かぼちゃほろほろ

フィクションを書きます

いつかの、(幻肢)

一章

 

 

 この街の冬はちっとも優しくない。誰かの作った物差しによればだいたい北緯三九度に位置するのだと、地球儀を見て知った。日が出ていようが出ていまいが氷点下のままだし、手袋が無ければ外に出る気さえ起きない。そのくせ夏はジメジメとしていやに暑い。冬が寒いんだったら、せめて夏は涼しくあってくれ。

 

 春が来るまでまだずいぶんある。この街ではいわゆる別れの季節に桜は咲かない。日本の北部に位置するこの地域に、桜前線はなかなかやって来ない。雪が溶けてから約一月、それくらい。だからわたしは、文字通り温室育ちのマジョリティが歌う、桜をモチーフにした歌へと思いを重ねることができない。

 

 冬は雪。春は桜。都心ではろくに雪も降らないくせに、よく言ったものだ。この国では美しい四季が特色としてよく挙げられるらしいけど、地球儀を見ればすぐに分かる。似たような気候の地域が世界に沢山あること。結局はアイデンティティなんて曖昧なものだよ。わたしがその話をすると父は言った。でもそれがもう確かめようのないことを、わたしは知っている。

 

 

 

 この国が「閉じて」しまってから、だいたい六十年が過ぎた。日本は他国との国交を断絶し、在留外国人は帰化による外国籍の放棄または母国への送還が行われた。つまり今現在、日本国内には「日本人」のみが在住していることになる。この動きが起こったのは日本だけではなかったみたいだ。ヨーロッパ連合は二〇二〇年二月初めのイギリスの離脱をきっかけに崩壊し、それぞれがそれぞれに歪な殻を造り閉じ籠もった。

 

 その時の文献はインターネットにいくらでも転がっている。といっても、国外のサイトは閲覧不可、ということになっているから、専ら情報源になるのは邦人が邦人のために書いた記事ばかりだった。

 表立った言論統制は行われていないので、当時から「鎖国」に反対する勢力が存在していたことは分かっている。一応民主主義の形を取ってその決定は行われた。

 

 当時の大人たちは独裁を嫌った。一人に盲目的な形で縋り付く全体主義の脆さを、全盛期に思い知っていたから。まるでブロックチェーンみたいに大人たちは団結して、大きな壁を作ったのだった。 

 

 

 そうして世界をめちゃくちゃにした後、大人たちはみんないなくなった。

 

 

 父親は賢い人だった。物心がついたころから、父はこの世界の形をわたしに教えようとしていた。夜、わたしが床につくと、父は同じ布団に入り話を始めた。
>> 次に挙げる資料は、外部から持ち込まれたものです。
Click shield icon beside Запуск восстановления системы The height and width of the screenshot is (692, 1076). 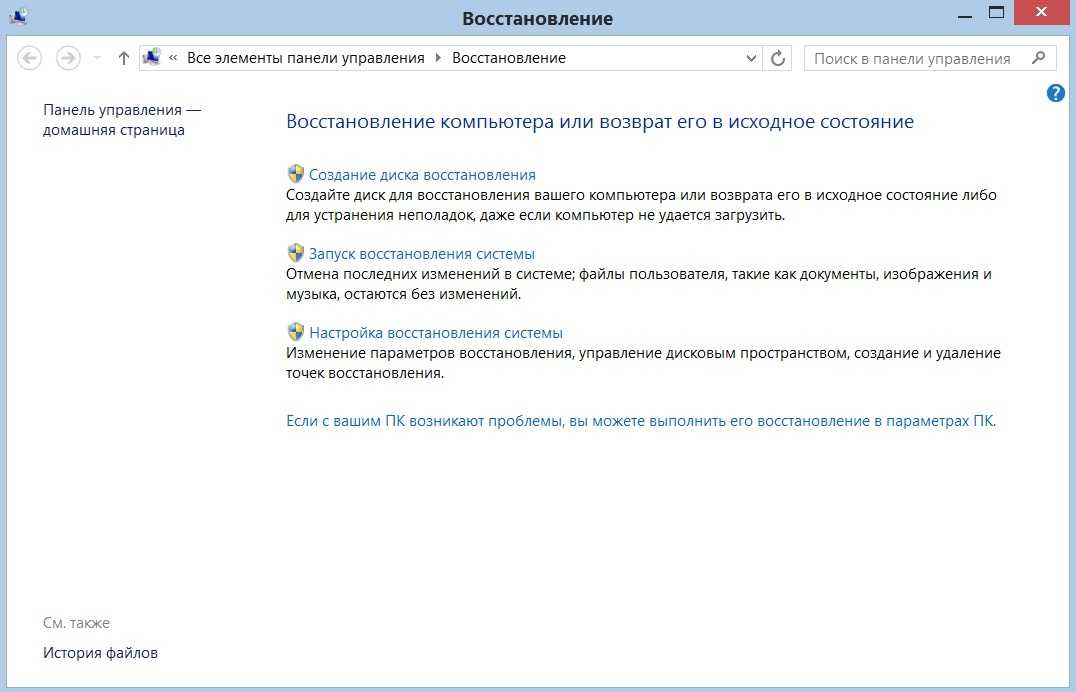tap(295, 253)
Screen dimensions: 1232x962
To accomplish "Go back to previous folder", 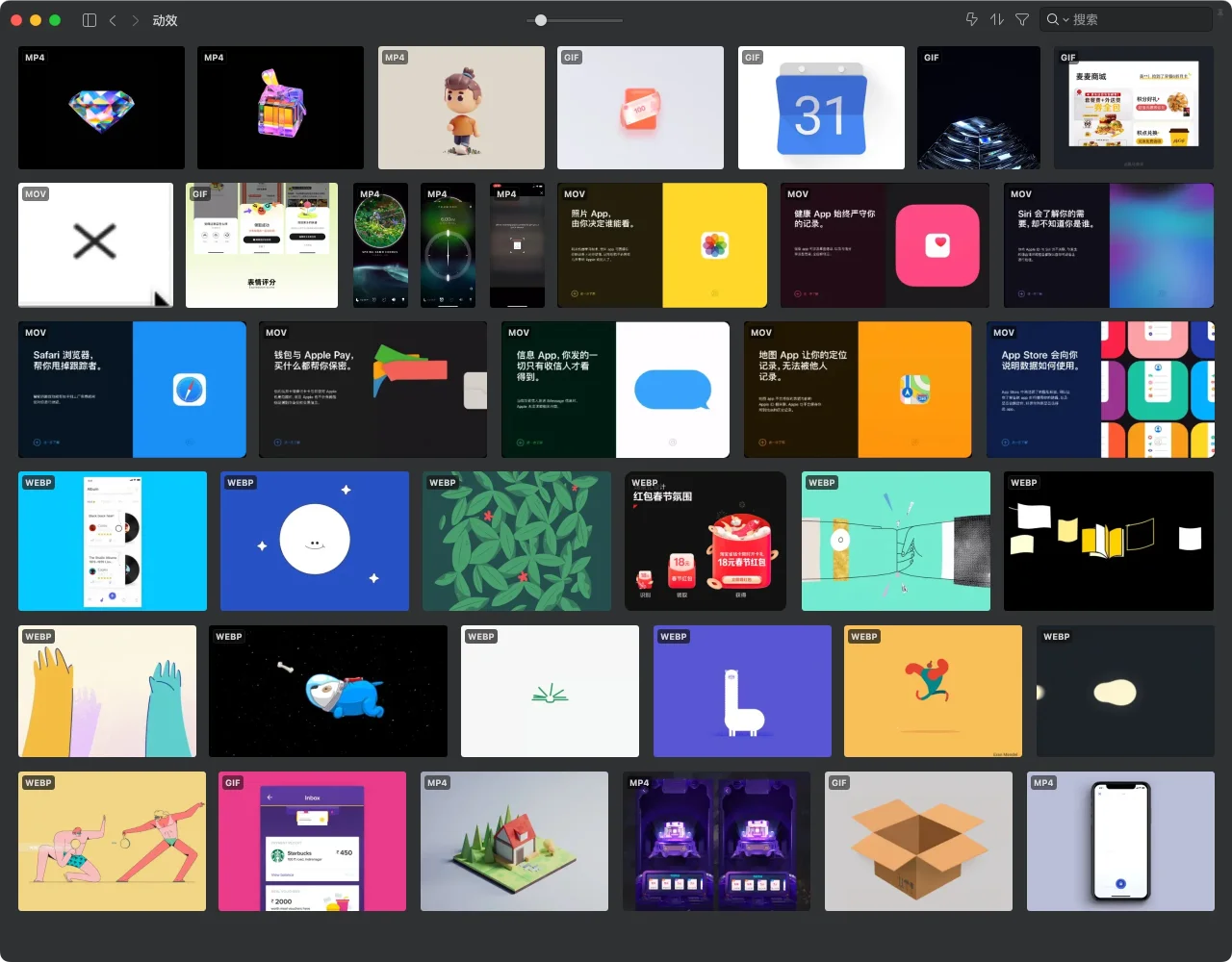I will coord(113,20).
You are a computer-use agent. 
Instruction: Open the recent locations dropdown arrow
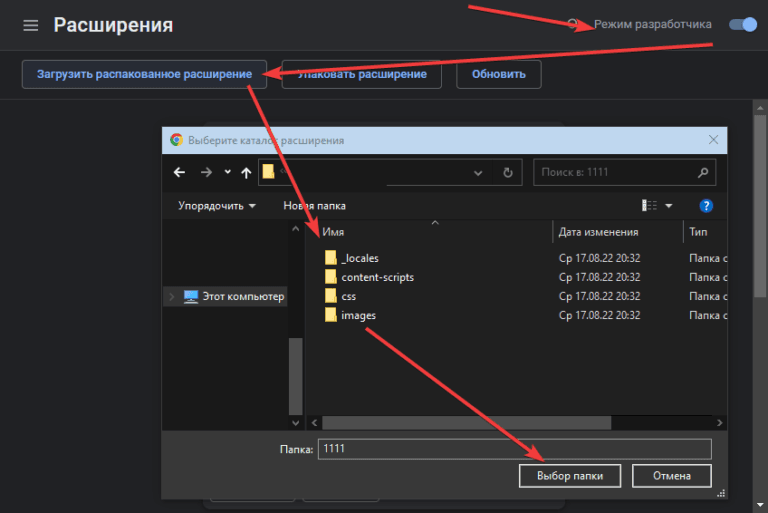[227, 172]
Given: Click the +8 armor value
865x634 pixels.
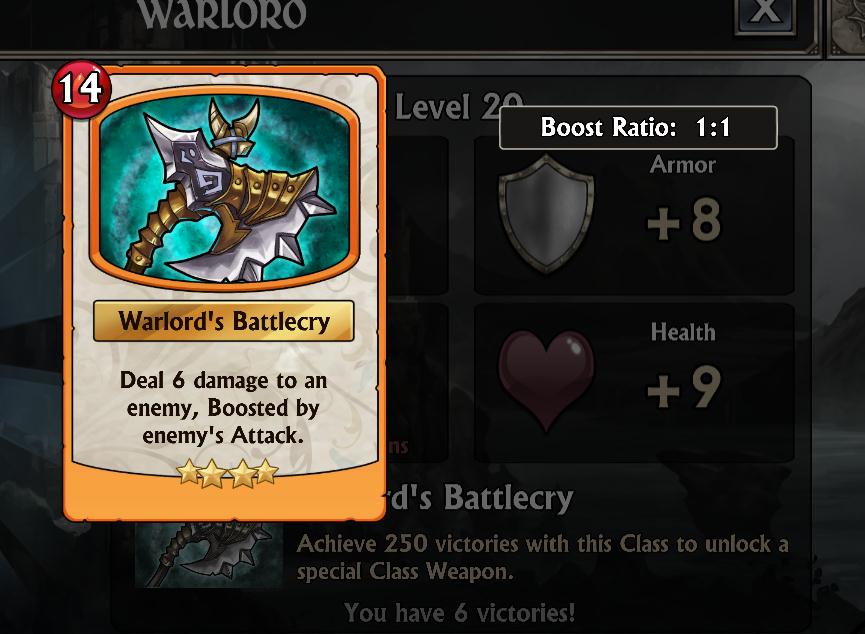Looking at the screenshot, I should tap(684, 220).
あるときは昔に書かれた絵本を使って、またあるときは寓話の形を取って。当時のわたしにそのぜんぶを理解するのは難しかったけれど、それで十分だった。レゴでできたでこぼこの地球儀がわたしは好きだった。

 

  八時五分前に校舎へと滑り込んだわたしは、急いだそぶりをなるべく見せないように階段を上り、音の立たないよう教室の戸を引く。わたしの席は一番廊下に近い列の前から二番目にある。  本当は窓際の席がよかった。退屈な日本史の授業中は外に意識を向けることもできるし、なにより壁際にはオイルヒーターが付いている。今日も最低気温は零度を割り込んでいて、わたしの髪とマフラーは雪で白く染まっている。  白い雪が白い空から降ってきて、白い街と白い校舎をまた白で塗り直す。色彩に乏しい、という表現を使うとき、それはもっぱら黒やグレーを指して使われるものだけど、白一色、と言う意味ではこの街も色彩に乏しい。そういえばチョークの粉も白いよな、雪みたいだ。 

 雪に覆われた校舎は、雪中での戦闘に向けて迷彩塗装を施された戦車のように、ひっそりと景色へ溶け込んでいる。わたしは濃紺の制服を着ている。

 

 今日が最後の登校日、と決めている。もうこの高校の門を潜るつもりはない。制服も校則も先生も友達も、全部が最後。グッバイ青春。といっても、振り返るような青春なんてろくに無かったけど。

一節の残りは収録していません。